Project duration: |
06/2021-04/2022 |
Project number: |
2104/00051 |
Process number: |
ZS/2021/04/155854 |
Partners: |
Neoscan Solutions GmbH, Magdeburg Otto-von-Guericke-Universität Magdeburg |
Within the scope of the R&D project, a demonstrator for a conductively cooled and cost-effective electromagnet made of LTS special wire for the neonatal field is to be developed by the cooperation partners Neoscan Solutions and Research Campus STIMULATE at Otto von Guericke University.
Magnetic resonance imaging (MRI) has proven successful in hospitals as a diagnostic imaging procedure without the exposure to potentially harmful ionising radiation. Magnetic fields, which are generated with the help of strongly cooled electromagnets consisting of coils, help to resolve the body anatomy and physiological processes. Clinical MRI devices currently have cooling systems using liquid helium, which requires safety-related and costly structural precautions.
A cost-effective alternative for cooling MRI devices without liquid helium is the so-called conductive cooling, which could replace cooling with liquid helium in the future with the help of powerful cold heads together with cold-conducting copper strands. To minimise the quench risk of conductive cooling, which is not yet used in clinical practice, an expensive special HTS (high temperature superconductor) wire is used for the electromagnet, among other things. An alternative could be electromagnets with LTS (low temperature superconductor) wire, but these require reliable cooling, which is why MRI machines equipped with LTS magnets are currently still operated with liquid helium.

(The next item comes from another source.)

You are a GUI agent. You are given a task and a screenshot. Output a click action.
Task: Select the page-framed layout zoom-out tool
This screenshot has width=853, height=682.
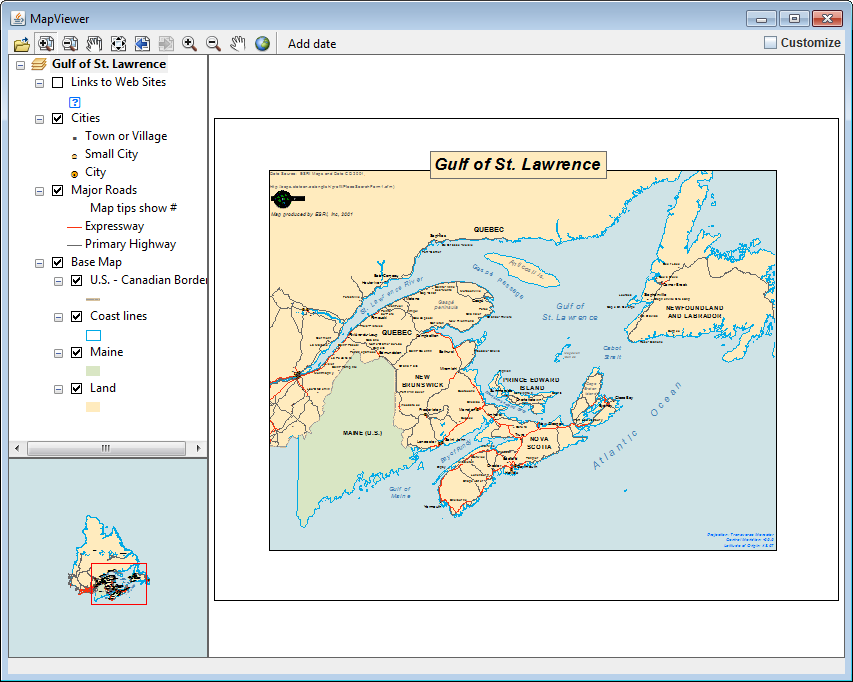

The needs of potential customers of an MRI device with high field strength and high magnetic field homogeneity at a manageable cost and resource input would close the substitution of helium cooling with conductive cooling and additionally the use of a low-cost LTS special wire for the electromagnet. The project partners Neoscan Solutions GmbH and Otto von Guericke University want to realise this innovative, conductive-cooled MRI solenoid in complementary cooperation at the Research Campus STIMULATE.